==== Supplied data ====

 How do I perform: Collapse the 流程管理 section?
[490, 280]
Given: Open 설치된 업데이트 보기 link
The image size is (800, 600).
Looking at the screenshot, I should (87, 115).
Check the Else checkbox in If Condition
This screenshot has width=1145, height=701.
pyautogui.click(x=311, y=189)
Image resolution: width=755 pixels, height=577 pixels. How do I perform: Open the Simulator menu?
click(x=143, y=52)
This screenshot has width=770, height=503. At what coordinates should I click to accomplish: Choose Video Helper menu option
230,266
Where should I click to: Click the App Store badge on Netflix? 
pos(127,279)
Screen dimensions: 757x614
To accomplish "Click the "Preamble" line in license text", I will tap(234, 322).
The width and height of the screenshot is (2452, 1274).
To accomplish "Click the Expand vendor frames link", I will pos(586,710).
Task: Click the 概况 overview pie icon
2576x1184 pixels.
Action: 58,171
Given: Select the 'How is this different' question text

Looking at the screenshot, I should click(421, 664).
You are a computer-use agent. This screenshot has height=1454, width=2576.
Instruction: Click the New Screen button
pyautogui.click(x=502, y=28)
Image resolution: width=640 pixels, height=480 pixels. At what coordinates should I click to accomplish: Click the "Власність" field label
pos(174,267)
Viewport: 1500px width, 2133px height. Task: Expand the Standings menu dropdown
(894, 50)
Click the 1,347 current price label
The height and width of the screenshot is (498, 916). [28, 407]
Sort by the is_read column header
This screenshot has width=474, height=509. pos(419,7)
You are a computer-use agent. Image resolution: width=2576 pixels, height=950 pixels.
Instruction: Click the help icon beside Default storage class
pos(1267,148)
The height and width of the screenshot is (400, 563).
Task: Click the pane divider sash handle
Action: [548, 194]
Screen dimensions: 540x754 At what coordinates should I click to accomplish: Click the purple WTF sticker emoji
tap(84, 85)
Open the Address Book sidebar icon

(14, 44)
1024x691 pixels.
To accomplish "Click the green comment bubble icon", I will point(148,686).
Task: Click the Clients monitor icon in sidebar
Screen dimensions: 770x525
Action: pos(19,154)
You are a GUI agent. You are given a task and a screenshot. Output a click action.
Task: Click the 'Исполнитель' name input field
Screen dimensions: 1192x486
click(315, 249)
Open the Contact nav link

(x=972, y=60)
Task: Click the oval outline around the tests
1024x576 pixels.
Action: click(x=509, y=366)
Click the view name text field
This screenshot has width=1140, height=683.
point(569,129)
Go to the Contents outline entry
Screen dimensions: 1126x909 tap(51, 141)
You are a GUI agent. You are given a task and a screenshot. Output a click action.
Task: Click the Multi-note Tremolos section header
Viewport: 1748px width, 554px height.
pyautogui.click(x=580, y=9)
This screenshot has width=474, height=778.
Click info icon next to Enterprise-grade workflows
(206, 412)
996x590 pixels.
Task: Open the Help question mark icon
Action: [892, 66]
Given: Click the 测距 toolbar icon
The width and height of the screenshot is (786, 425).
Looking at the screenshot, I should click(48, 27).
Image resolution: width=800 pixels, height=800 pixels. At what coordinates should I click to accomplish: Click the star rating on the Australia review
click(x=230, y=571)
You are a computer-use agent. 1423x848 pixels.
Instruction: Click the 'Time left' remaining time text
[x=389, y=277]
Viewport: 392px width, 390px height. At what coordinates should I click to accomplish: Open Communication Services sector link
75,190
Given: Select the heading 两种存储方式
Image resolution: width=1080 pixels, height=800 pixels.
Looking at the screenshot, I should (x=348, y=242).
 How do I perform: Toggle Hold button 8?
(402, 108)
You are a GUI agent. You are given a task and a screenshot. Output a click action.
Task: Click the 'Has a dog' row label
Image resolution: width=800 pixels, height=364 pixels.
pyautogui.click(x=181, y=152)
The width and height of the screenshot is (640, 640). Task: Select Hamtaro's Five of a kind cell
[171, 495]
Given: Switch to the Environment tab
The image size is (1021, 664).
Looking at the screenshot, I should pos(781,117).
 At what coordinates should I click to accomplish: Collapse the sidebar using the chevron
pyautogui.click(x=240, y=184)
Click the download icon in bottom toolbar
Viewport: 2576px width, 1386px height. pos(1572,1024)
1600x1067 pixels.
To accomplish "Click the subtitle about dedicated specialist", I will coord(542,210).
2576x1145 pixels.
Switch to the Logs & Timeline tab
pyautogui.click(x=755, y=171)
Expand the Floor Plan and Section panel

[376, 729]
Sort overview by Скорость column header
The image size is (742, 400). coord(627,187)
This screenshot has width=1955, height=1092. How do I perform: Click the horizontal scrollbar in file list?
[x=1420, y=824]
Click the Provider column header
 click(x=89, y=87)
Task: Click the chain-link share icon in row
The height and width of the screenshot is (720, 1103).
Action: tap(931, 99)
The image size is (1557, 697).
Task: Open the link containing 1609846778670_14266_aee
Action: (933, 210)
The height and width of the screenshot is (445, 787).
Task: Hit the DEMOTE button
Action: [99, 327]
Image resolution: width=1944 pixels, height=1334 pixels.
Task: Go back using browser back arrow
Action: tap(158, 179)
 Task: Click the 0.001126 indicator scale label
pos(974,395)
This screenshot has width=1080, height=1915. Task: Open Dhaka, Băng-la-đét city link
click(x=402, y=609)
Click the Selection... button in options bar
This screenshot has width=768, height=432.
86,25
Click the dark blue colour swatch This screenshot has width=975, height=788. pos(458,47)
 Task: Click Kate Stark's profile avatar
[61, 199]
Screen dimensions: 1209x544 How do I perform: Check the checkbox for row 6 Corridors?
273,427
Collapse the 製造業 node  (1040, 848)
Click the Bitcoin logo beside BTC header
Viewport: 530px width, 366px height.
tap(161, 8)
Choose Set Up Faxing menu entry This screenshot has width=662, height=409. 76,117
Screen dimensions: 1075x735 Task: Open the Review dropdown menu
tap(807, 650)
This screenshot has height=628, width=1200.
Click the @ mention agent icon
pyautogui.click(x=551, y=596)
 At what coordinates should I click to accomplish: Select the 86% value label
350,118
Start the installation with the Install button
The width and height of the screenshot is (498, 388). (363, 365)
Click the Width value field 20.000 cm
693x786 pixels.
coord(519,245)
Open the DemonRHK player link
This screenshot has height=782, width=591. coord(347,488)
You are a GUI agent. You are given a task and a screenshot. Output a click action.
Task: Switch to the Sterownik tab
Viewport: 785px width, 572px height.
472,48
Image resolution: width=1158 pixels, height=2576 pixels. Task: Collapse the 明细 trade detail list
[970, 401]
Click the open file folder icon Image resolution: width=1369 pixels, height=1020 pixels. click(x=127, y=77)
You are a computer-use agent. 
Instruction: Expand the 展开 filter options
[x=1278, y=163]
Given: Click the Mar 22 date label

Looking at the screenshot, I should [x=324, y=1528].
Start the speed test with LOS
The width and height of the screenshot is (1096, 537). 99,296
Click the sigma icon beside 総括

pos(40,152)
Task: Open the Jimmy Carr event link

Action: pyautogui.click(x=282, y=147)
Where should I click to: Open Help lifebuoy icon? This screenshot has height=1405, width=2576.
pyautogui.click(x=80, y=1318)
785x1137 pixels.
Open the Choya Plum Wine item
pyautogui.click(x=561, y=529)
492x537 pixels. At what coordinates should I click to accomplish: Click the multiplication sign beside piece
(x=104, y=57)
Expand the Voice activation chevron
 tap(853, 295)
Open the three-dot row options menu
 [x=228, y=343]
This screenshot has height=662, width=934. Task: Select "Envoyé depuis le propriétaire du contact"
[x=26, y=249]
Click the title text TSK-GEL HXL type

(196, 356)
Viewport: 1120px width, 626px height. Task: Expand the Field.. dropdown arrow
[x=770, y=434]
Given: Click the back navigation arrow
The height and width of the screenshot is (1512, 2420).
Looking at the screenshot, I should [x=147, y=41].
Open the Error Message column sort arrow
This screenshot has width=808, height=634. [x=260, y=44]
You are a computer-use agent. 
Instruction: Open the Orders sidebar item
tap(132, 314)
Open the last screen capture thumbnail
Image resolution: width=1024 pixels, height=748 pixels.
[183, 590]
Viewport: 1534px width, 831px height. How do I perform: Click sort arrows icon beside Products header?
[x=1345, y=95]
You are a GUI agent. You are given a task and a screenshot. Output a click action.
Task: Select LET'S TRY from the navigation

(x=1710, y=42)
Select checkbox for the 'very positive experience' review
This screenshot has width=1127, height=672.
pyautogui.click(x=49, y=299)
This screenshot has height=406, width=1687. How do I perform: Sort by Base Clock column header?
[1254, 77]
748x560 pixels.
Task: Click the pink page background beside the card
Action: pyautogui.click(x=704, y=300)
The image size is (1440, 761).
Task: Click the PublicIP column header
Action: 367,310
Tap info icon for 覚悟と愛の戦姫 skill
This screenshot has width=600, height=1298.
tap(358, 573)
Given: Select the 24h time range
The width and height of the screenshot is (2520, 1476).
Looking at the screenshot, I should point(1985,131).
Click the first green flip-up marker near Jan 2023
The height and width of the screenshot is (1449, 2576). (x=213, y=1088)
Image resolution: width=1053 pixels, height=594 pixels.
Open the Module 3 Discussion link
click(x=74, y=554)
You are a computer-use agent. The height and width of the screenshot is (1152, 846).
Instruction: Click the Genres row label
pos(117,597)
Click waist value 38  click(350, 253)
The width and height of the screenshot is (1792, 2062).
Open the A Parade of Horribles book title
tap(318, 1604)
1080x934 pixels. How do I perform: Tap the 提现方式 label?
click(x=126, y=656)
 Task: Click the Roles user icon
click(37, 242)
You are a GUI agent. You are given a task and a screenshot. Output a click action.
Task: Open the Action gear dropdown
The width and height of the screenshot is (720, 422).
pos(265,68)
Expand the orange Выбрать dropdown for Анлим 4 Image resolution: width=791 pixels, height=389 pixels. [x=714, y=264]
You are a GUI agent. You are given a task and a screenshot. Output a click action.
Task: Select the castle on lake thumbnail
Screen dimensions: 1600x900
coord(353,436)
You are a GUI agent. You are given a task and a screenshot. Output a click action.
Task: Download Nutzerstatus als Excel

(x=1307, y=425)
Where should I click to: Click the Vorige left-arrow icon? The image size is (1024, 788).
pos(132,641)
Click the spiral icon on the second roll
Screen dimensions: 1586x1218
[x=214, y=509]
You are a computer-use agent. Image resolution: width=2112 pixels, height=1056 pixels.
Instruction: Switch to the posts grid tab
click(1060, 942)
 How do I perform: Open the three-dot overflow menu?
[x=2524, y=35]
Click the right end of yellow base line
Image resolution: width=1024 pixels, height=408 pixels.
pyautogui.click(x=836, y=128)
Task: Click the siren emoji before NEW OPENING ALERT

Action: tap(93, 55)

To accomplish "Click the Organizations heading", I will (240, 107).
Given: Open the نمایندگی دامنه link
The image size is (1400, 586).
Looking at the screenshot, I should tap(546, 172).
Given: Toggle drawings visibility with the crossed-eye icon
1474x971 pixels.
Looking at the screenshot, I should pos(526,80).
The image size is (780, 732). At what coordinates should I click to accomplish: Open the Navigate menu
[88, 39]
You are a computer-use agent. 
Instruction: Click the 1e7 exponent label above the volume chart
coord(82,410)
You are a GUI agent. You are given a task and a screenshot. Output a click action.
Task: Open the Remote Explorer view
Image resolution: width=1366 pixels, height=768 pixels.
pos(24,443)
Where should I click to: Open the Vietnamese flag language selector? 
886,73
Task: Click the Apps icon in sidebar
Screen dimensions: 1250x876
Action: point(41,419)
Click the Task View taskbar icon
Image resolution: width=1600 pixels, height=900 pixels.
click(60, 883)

====

- Given exercise: Copy out the lines of the records from the one containing "Task: Click the chain-link share icon in row" through the one containing "Image resolution: width=1944", both of those included, without changing anything in them.

- Solution for this task:
Task: Click the chain-link share icon in row
The height and width of the screenshot is (720, 1103).
Action: tap(931, 99)
The image size is (1557, 697).
Task: Open the link containing 1609846778670_14266_aee
Action: (933, 210)
The height and width of the screenshot is (445, 787).
Task: Hit the DEMOTE button
Action: [99, 327]
Image resolution: width=1944 pixels, height=1334 pixels.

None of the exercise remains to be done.